On my parent’s farm, the group pens were outside.  Part of the pen would be concrete where the sows were fed, and part was dirt.  There were “huts” or shelters that they could get in to protect themselves from the elements.  There are some disadvantages to this type of housing.  First, there isn’t a great way to climate control the environment.  During the winter, we would “bed them down” with straw inside the huts, but there were still large open areas that exposed the outside.  Second, there is a hierarchy order with animals.  When sows are fed in this group setting the most aggressive will eat first and the most while the weaker ones will get what’s left over and less feed.  Remember survival of the fittest?  Third, even though these pens were checked at a minimum twice each day, on rare occasions, we’d miss sows that were ready to have their piglets or they’d deliver early in the group setting.  This is very challenging for a lot of reasons, one being that it’s very dangerous to remove the piglets and the sow from the setting.

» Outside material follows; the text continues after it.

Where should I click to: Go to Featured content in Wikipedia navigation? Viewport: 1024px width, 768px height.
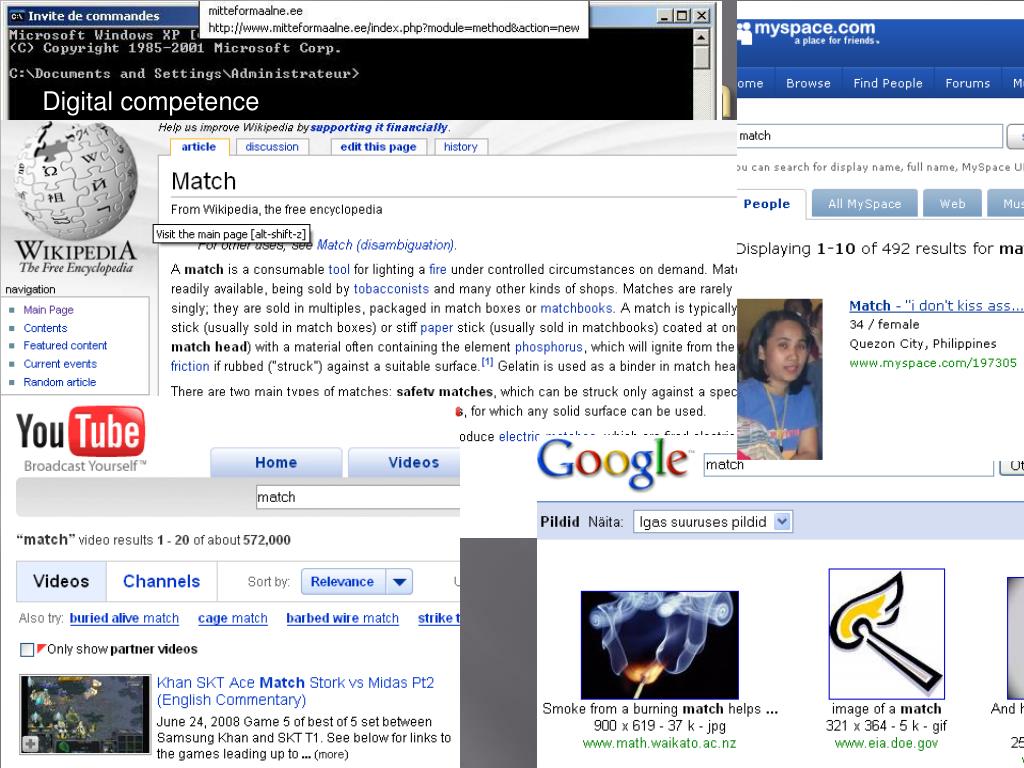point(65,346)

On the flipside of the disadvantages of the group housing that I described above for sows can be overcome with gestation crates.  A lot of farms today have buildings that are climate controlled ~ think air conditioning/heat to keep the building at a constant temperature.  Hmmm – similarly, most of us keep our houses climate controlled year round…. The hierarchy order isn’t an issue with gestation crates.  Each pig receives their feed individually and can have their health monitored individually.

Why did my parents never convert from outside group housing to gestation crates?  I would say that as much as anything it had to do with the cost of putting in this type of barn.  From an economic and sow health aspect, there are a lot of strong reasons why a pig farmer would have built a barn with gestation crates.  Farmers don’t make these decisions without doing a lot of research and contemplating what overall makes the most sense for their farm.  That being said, if a farm already has their sows housed in gestation crates, they built this type of barn only after much research and contemplation.